Thesis
HIDRODINÁMICA DEL ACERO LÍQUIDO DURANTE EL LLENADO DE LA OLLA.
Autor
M. en I. Rodriguez Avila, Jafeth
Institución
Resumen
The computational approach of this model involves the solution of Navier-Stokes Equations for a multiphase flow through an explicit method using the Volume of Fluid (VOF) model in order to define sharp interfaces, among air and liquid steel. A multiphase numerical analysis focused on flow dynamics and particle trajectories during steel tapping operations was developed.
The three-dimensional (3-D), multiphase and unsteady turbulent fluid flow model of steel tapping operations was simulated through the solution of a set of continuity equations, one for each phase, and a set of momentum transfer equations for all phases and the standard k-ε two-equation turbulence model as is explained below.
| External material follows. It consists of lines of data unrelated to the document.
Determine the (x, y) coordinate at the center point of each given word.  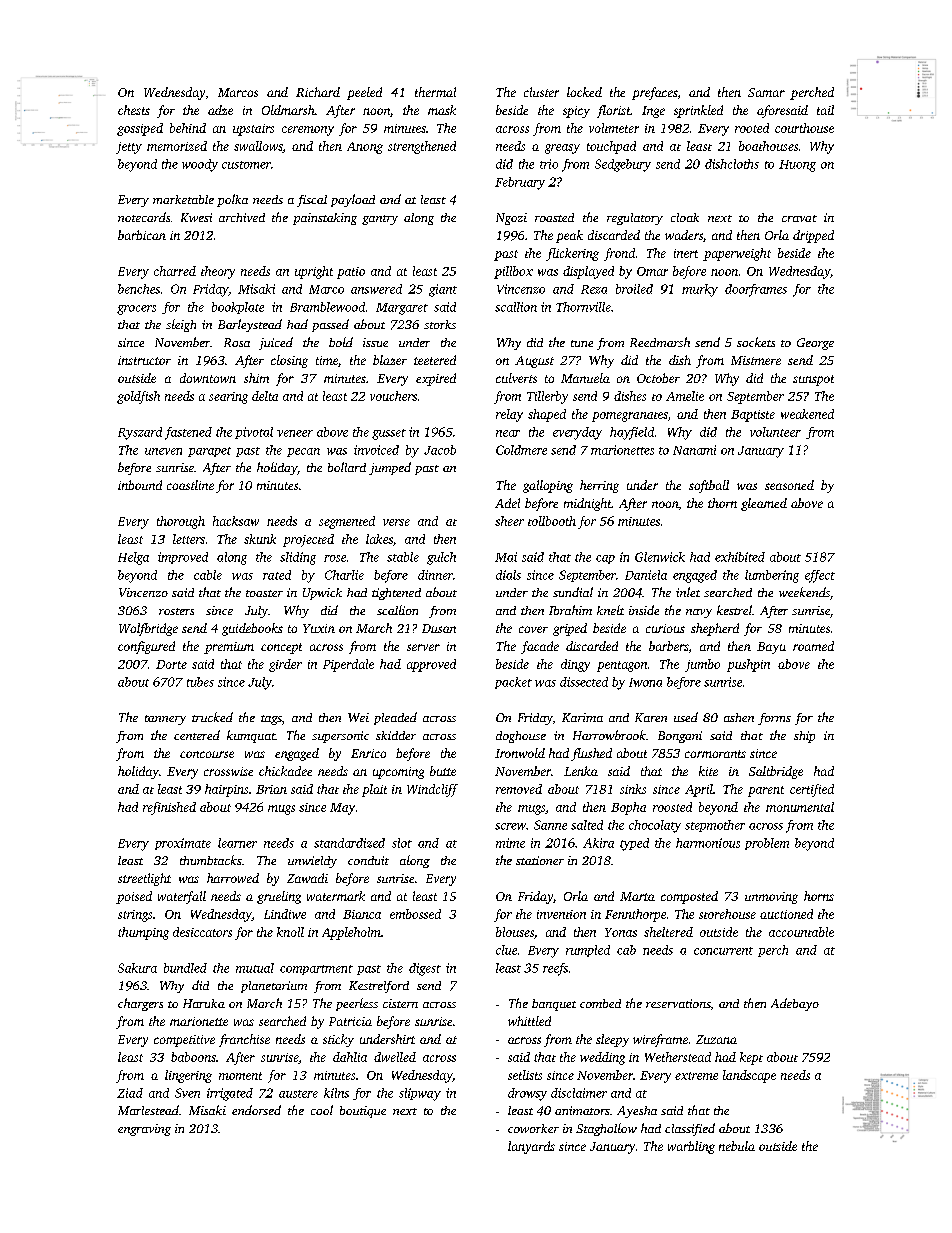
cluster (541, 92)
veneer (295, 433)
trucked (212, 717)
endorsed (256, 1110)
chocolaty (655, 826)
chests (134, 110)
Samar (766, 92)
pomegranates (630, 417)
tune (582, 343)
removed (519, 789)
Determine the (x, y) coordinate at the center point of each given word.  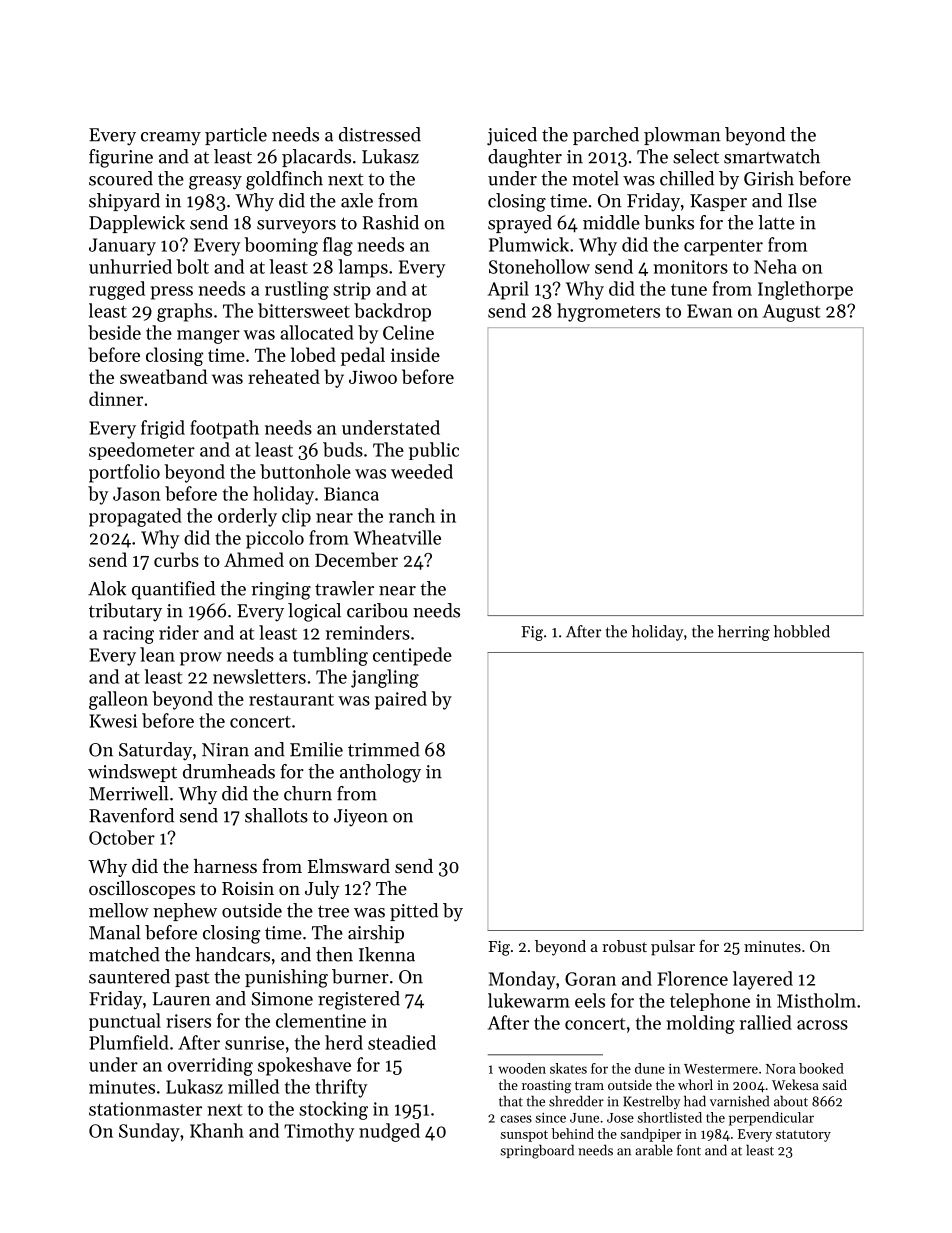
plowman (682, 136)
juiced (512, 136)
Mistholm (816, 1000)
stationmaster (145, 1109)
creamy (171, 139)
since (551, 1118)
The minimum residence times (MRT) refers to those minimum times that a particle remains in the metal bulk before it emerges to the bath surface.
The numerical results indicate that the MRT for lighter additions than steel (ferrosilicon and aluminum) are independent from bath level, fall height and flow dynamics of the melt.
Neutral buoyant additions (Fe-Mn) are strongly dependent on fluid dynamics of the melt and bath height. Denser additions (like Fe-Nb) yields long residence time inside the melt before first emerging to the bath surface. However, when this ferroalloy is added at high bath levels, close to the end of tapping, the particles remain in the corner formed by the bottom and the wall of the ladle during long times prolonging their melting rates.